Rode back to the train station and headed home. A pretty full day!

happy holidays.


----------



## doowde (Aug 27, 2007)

those are some sweet pics there hollywood! what kind of camera are you using? are you usually the only one on the subway with a bike? do you get funny looks? i'm diggin' the livewrong sticker and your ride!

//gettin' funny looks is cool.


----------



## MB1 (Jan 27, 2004)

Sweetness!


----------



## lx93 (Jun 14, 2007)

Your pics & bike = art.

"Then I looked closer and realized it was an art piece inside a performing arts building." But hat kind of art- well, beauty truly IS in the eye of the beholder.


----------



## BentChainring (Jun 23, 2005)

Dang. That was freakin sweet!


----------



## Hollywood (Jan 16, 2003)

MB1 said:


> Sweetness!


thanks!! But I'll leave the *real* photography to the pros  

This was pretty much just a stop/shoot/pedal/repeat kind of day, but something I've been wanting to do for a long time. SO much more to see and shoot. A beautiful day downtown, sunny and maybe 70. There were a few more undocumented stops; coffee, bikes shops, etc. I covered a pretty good area too, cruising the city looking for photo opps, and not all areas were, er, *expensive camera friendly*.

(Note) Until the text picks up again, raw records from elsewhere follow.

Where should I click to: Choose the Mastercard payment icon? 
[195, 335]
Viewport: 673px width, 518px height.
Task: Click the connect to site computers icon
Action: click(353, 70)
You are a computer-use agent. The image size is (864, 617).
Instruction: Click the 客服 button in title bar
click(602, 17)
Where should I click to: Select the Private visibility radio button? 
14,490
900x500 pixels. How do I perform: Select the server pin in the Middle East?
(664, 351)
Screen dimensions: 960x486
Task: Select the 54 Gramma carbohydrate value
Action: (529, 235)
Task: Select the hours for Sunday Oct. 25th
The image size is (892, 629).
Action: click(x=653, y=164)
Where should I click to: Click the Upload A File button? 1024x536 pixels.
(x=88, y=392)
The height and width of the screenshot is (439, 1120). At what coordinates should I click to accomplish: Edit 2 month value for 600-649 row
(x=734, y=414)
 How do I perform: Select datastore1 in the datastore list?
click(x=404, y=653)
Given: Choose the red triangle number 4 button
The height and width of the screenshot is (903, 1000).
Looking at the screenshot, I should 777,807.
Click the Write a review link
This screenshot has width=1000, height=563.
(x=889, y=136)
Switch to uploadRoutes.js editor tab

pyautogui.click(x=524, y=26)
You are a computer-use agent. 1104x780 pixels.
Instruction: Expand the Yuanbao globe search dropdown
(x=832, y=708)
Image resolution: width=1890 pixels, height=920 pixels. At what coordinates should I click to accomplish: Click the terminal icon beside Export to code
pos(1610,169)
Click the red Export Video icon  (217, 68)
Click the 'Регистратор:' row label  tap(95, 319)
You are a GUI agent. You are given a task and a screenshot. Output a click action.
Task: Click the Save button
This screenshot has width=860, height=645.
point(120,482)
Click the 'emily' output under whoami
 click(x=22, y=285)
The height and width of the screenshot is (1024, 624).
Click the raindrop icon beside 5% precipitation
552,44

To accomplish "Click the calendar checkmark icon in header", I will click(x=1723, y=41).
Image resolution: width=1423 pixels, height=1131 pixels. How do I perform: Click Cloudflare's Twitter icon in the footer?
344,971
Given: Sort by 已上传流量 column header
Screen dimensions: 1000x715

> what kind of camera are you using? are you usually the only one on the subway with a bike? do you get funny looks?


Nikon D200 dslr. 
No.
usually  


//thanks for making me sticky.


----------



## roadfix (Jun 20, 2006)

Excellent!


----------



## aosty (Apr 9, 2004)

Awesome! 
Envious!
Looked like fun!

gobble gobble


----------



## mohair_chair (Oct 3, 2002)

It's really amazing sometimes to see the wonderful old buildings downtown, because it was always so rare to actually go there when I was living in L.A.

It was always a special treat when grandma would take us to Clifton's cafeteria, but we would go to the one in Century City.


----------



## DrRoebuck (May 10, 2004)

Great post, Hwood. I have two nearly identical shots of Clifton's, taken the same day as the b+w shots I posted in your other thread. I won't post them here because 1) I don't want to hijack yet another of your threads, and 2) I'm saving them for somethin' special (that I'll be lucky to finish this time next year)

The Chrome bag around the statue: brilliant.
The "no photography, sir" tap: WTF??? Same here. All the time now. It's made me really, really self-conscious.

Wish I could have joined you but duty called. I'll take a raincheck though.


----------



## yetisurly (Sep 30, 2005)

nice. really nice. tripping on the library.


----------



## roadfix (Jun 20, 2006)

Is that the statue in front of Starbucks in Little Tokyo? I used to pose at that Starbucks and I thought it looked familiar.


----------



## il sogno (Jul 15, 2002)

Great stuff I've never been to most of those spots. Cept for Clifton's back in the 70's.


----------



## orbit (Feb 7, 2007)

Hey H'wood, that was fun! Great glimpses into the city, thanks for the trip, really made me feel like I was there.

(... and I particularly loved the idea of the messenger race & charity drop, +eleventy !)


----------



## BentChainring (Jun 23, 2005)

Damn, that looks like tons of fun. I was thinking about the "urban" feel of the valley, rather the lack of it. 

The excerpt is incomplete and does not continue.